New York Finally Recycles (Plastic Grocery Bags)

My subletter moved out and I settled back in to my old apartment last week. I opened the pantry to find a wall of grocery bags packed as tall as me. There were exactly two items in the whole pantry: plastic grocery bags, and an ironing board. I mean, how does that happen in the first place? I've never accumulated that many bags in my whole life, but I turn my back for one semester and you could film a horror movie in there.

All last year I asked around about where you can recycle these bags, and the answer was: You can't. You can recycle most other normal recyclables in New York, but not plastic bags.

It drove me crazy.

Fortunately, New York State recently passed a law requiring certain businesses in New York City to accept plastic bags for recycling starting January 1, 2009. This means that at larger grocery stores or chains there should be a clearly marked bin where you can return all those plastic grocery bags that have been accumulating in dark corners all over your kitchen.

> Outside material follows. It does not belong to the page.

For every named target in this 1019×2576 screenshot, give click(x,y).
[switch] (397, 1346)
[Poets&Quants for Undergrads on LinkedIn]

Safeway in the Bay Area has had these bins for years. However, no one ever seemed to know about them, except me. Every month or so I'd take a huge plastic bag stuffed with plastic bags to Safeway, and people would always ask what the hell I was doing.

Anyway, now this brilliant idea has arrived in New York, but a lot of stores still don't have the bins. Stores are supposedly fined $100 a day for not having them, but there's either a grace period for compliance, or $100 a day is less of a burden for stores than figuring out where to get these recycling bins.

I'm happy to report that the Gristede's near me in Washington Heights is on top of their game, and has placed a bin right by the entrance, so now I can go in, dump my bags and not shop there, because their groceries are ridiculously expensive. But kudos to them for the bins.

The Fairway Supermarket on the Upper West Side has a bin, but most of their employees and managers don't even know about it. I finally found one manager who did, and he pointed me upstairs, to their organic food section where there were only about three customers milling about. My friend said to me today, "There's an upstairs at Fairway?" Not a good place for an item that is already so obscure in the consciousness of even the store's employees.

Since there's clearly a publicity and marketing person who's not doing their job on this plastic bag recycling campaign, I'm making it a point to tell everyone about it. (Also, if you'd like to fire that person and replace her/him with me, I do have a marketing background, excellent communication skills, and a fierce hatred of plastic grocery bags that don't get recycled.)

Another part of the problem is that I've only seen these bins with my own eyes in two places in the city. Let's be fair, though, I've only been back in town for a week. I hear that Whole Foods has them, if that's any help. The Rite Aid in my neighborhood doesn't have one, and the employee I asked about it didn't know what the hell I was talking about.

"You're looking for what? Outside. Just go outside."

So good to be back in New York.

If you find a listing of stores in New York that have these bins, send it my way.